Counsel cited the case of UNIVERSITY OF IBADAN vs. GOVERNMENT OF KWARA STATE & ORS (2012)

LPELR-14326 (CA) where the 1st Respondent in 1991 revoked a land belonging to the

Appellant for overriding public interest. It was in 2009 (i.e 18 years after) that the Appellant filed the suit against
the revocation. The Respondents raised a Preliminary Objection to the suit
contending that it was statute barred. The lower Court upheld the objection. On
appeal, the Court of Appeal held that the revocation was a complete nullity as
the Respondents had no power to revoke a land belonging to the Federal
Government or any of its agencies such as the Appellant; hence the suit was not
caught up by the Limitation Law of Kwara State. According to the Court of
Appeal, the revocation was tainted with illegality and inconsistent with
Section 49( I) or the Land Use Act and therefore incapable of being protected
by the Public Officers (Protection) Law of Kwara State. The Court or Appeal
pursuant to numerous decided authorities held that the Public Officers
(Protection) Act and the Limitation Law of Kwara State will not protect the
Respondents, having acted beyond their powers and in utmost bad faith.

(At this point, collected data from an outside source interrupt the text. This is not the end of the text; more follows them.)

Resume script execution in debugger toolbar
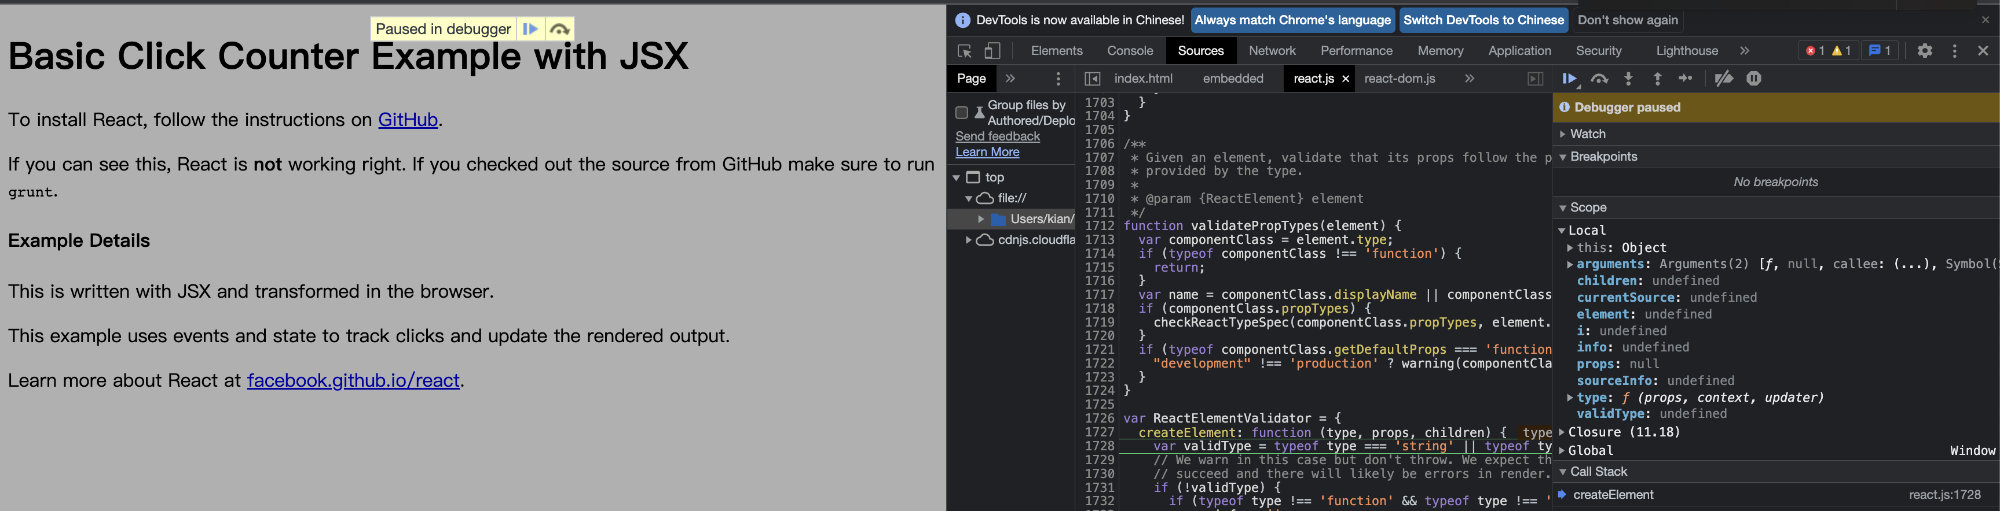 [1569, 79]
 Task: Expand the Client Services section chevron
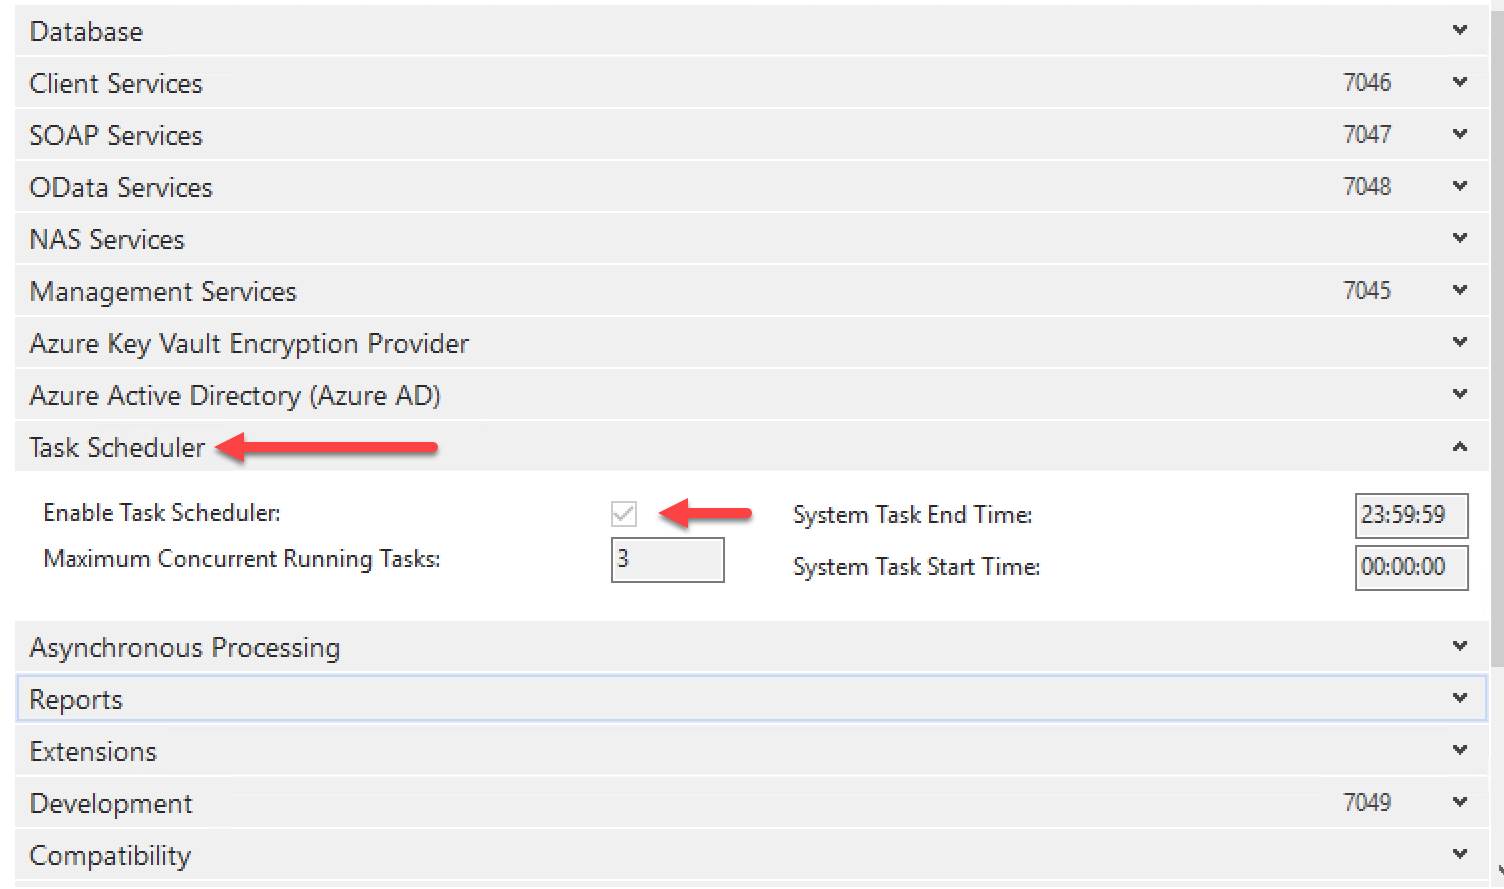(1459, 82)
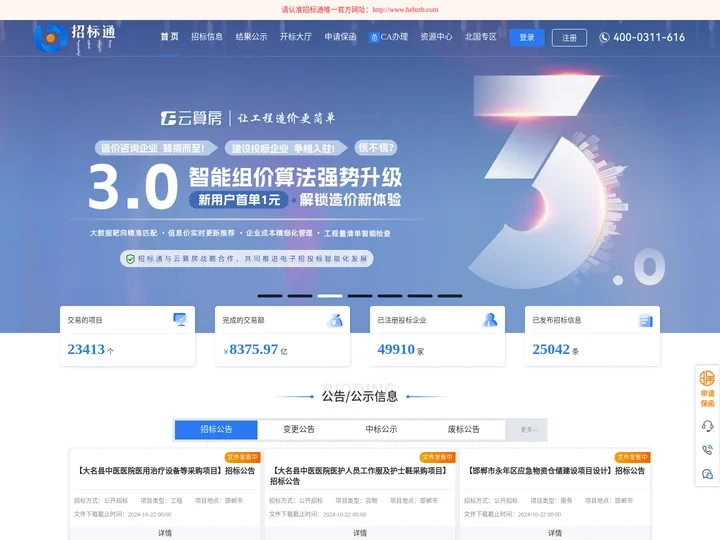Go to 招标信息 in navigation
The height and width of the screenshot is (540, 720).
point(207,37)
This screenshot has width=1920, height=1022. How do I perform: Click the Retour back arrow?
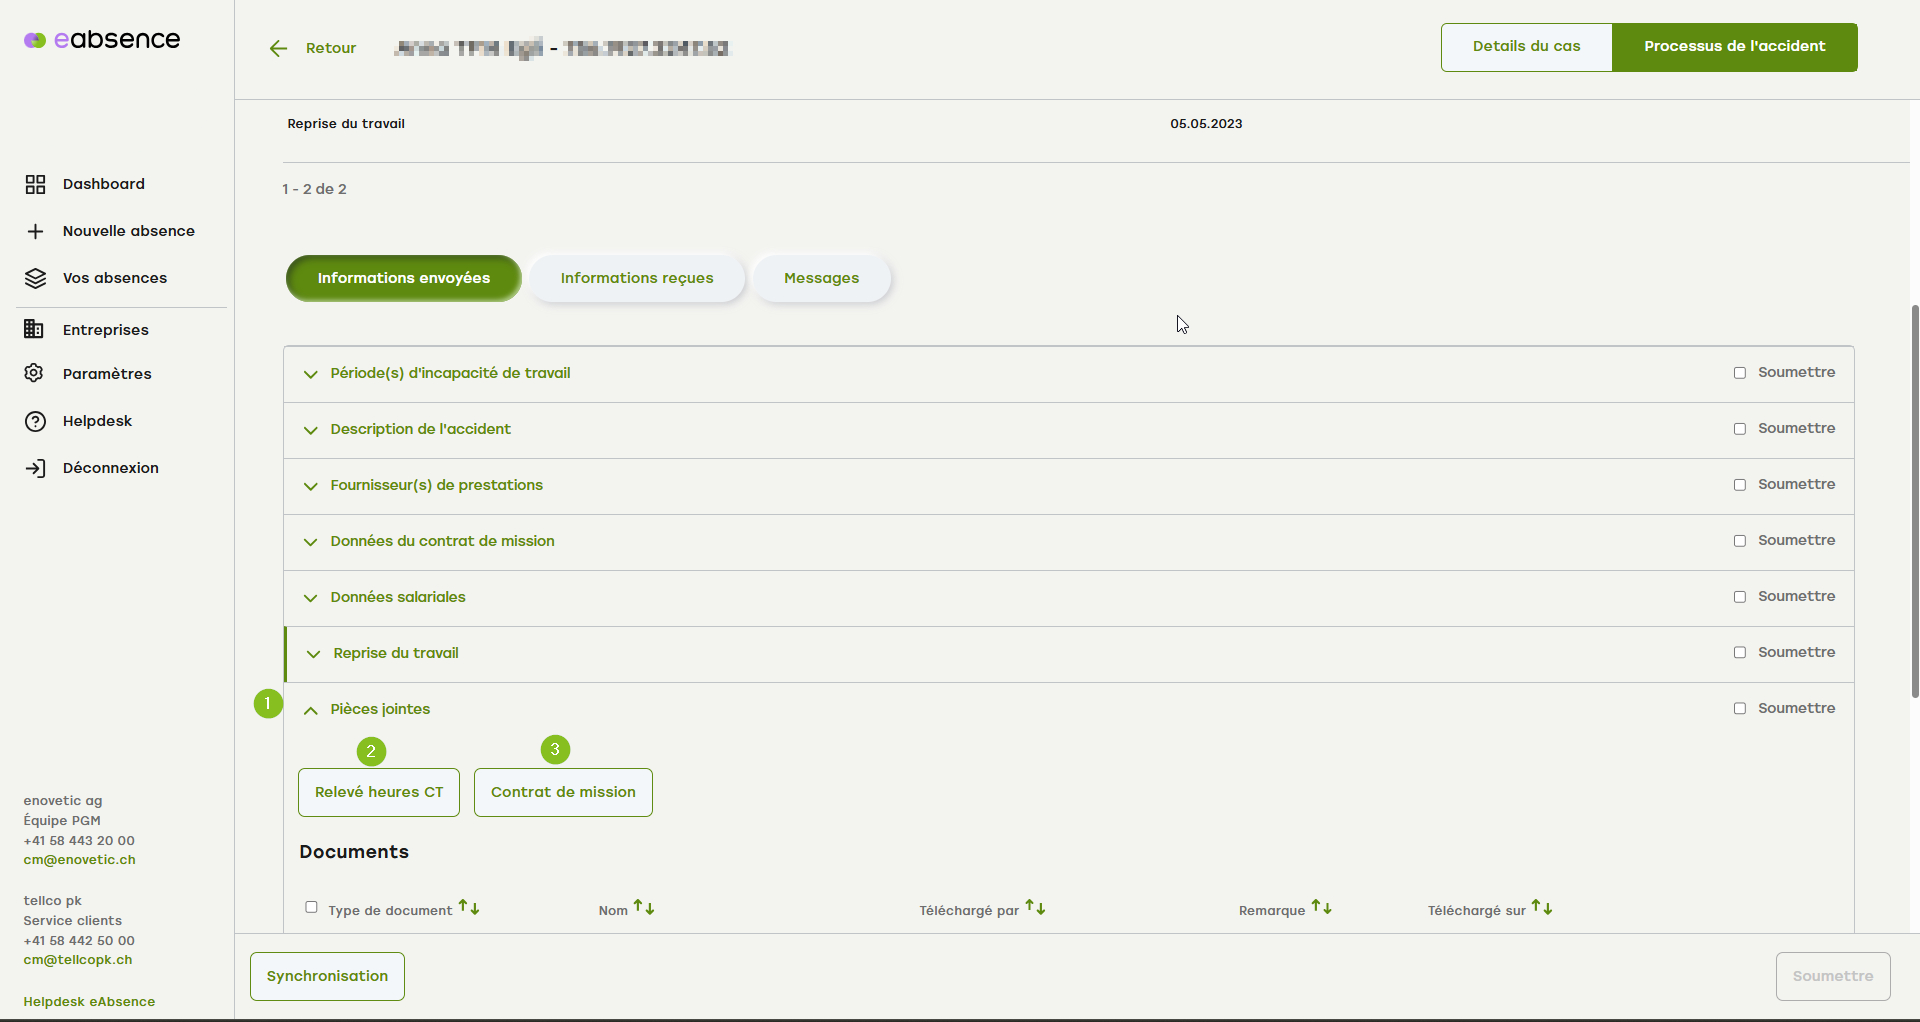(x=278, y=48)
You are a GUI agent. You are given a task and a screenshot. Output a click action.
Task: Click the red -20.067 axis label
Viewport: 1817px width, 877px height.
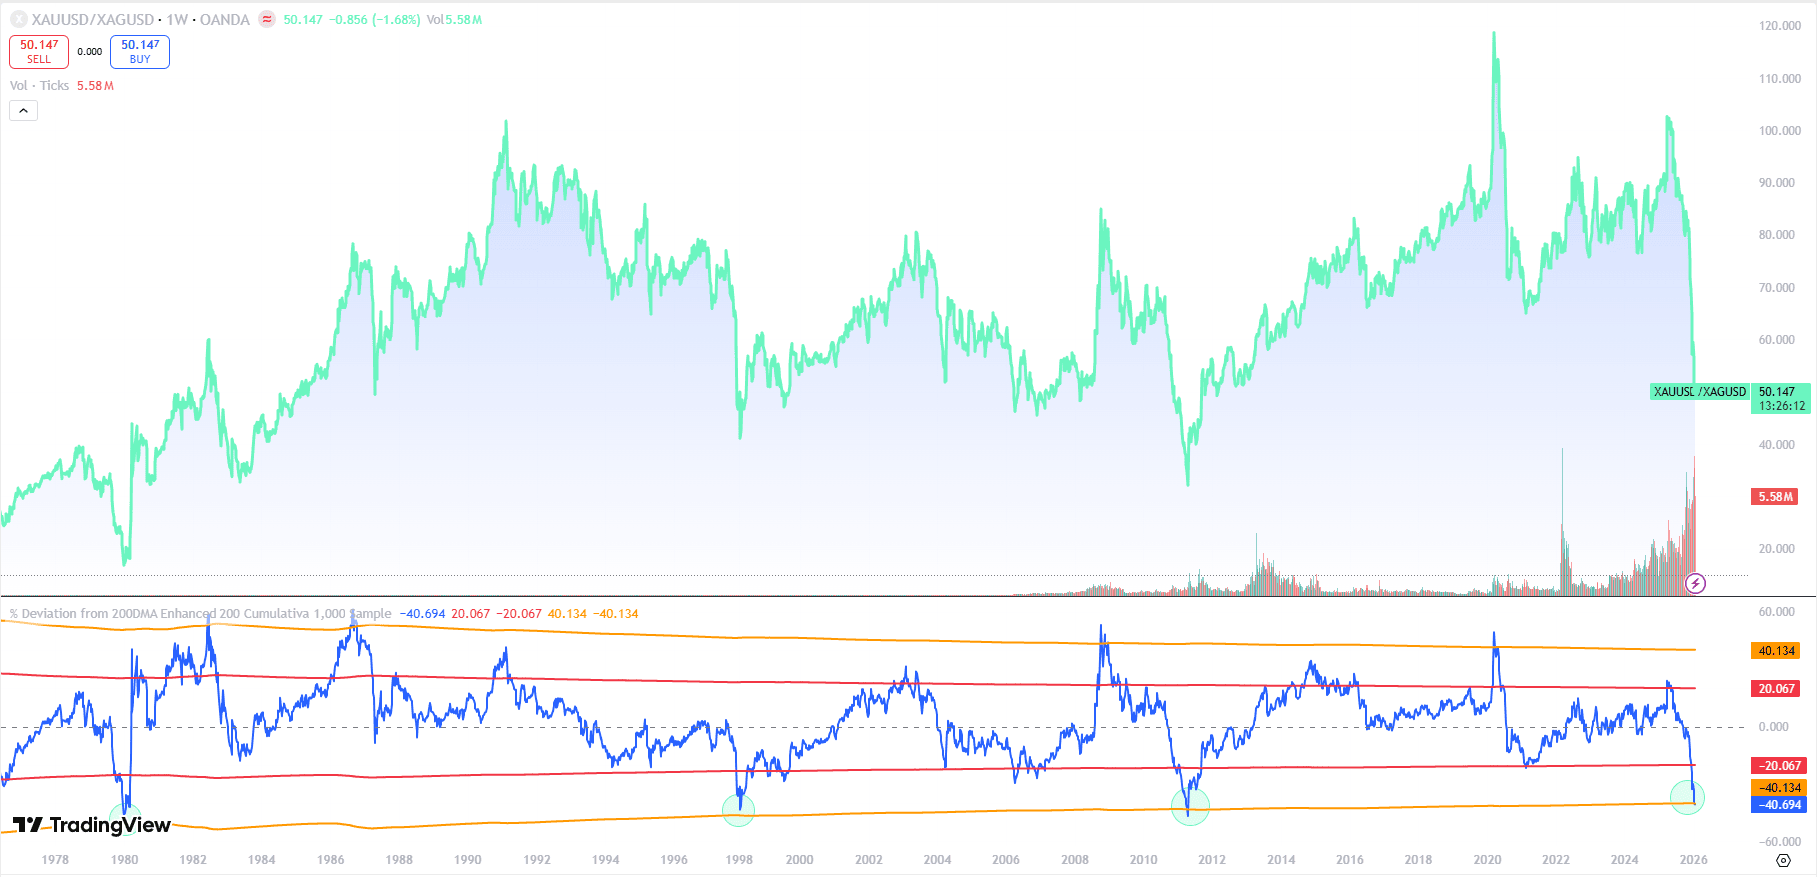tap(1779, 766)
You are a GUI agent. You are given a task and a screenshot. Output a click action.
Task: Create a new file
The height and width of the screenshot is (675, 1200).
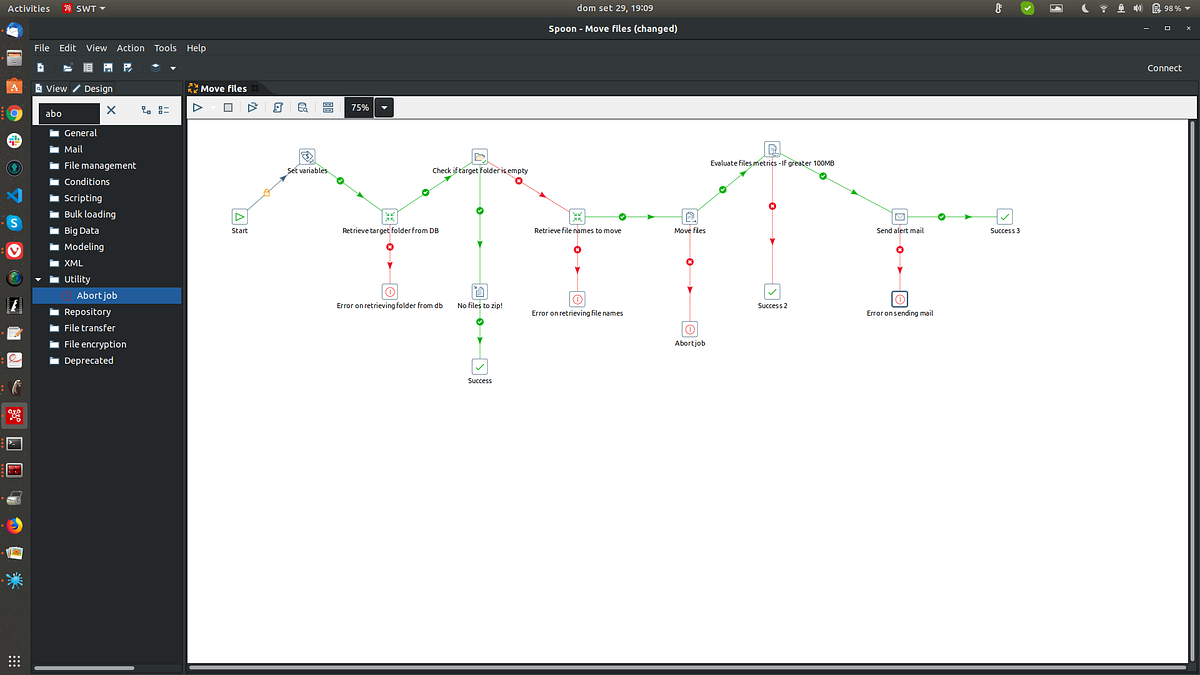pyautogui.click(x=40, y=67)
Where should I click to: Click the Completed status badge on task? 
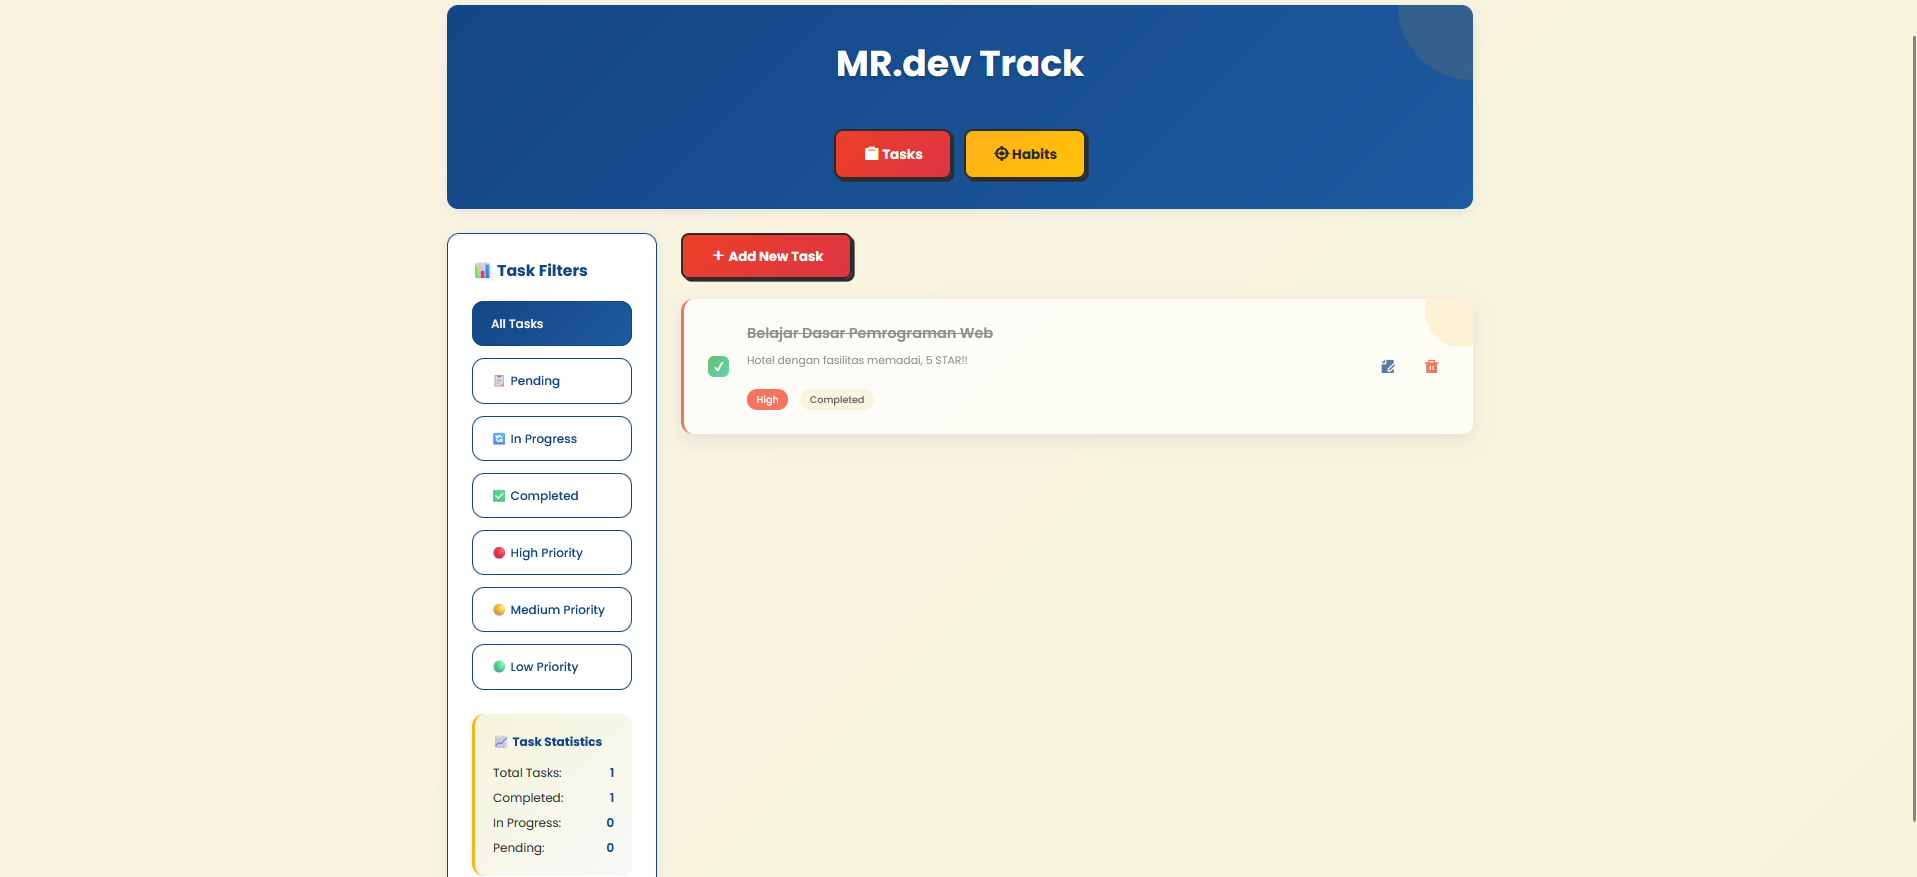tap(836, 400)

Also in an earlier case of ISIAK MOYOSORE vs.

THE GOVERNOR OF KWARA STATE, & ORS. (2011) LPELR-8813 (CA) which was also on an illegal act of revocation, Ita

Mbaba JCA admonished thus:

"But while trying to ensure that a free channel remains for genuine complaints to be raised against unnecessary or hopeless/frivolous litigations,
meant to stress the limits of the Court’s powers, care must be taken by the Court
(which also is expected to be
vigilant to guard its jurisdiction jealously) to refuse any ploy by the defendant to shortchange the
plaintiff and deny him access to redress on frivolous challenge of jurisdiction.
Thus, the Defendant's penchant for throwing the punch of lack of jurisdiction, should not be allowed to provide
a cover or bunker for him to hide away
from...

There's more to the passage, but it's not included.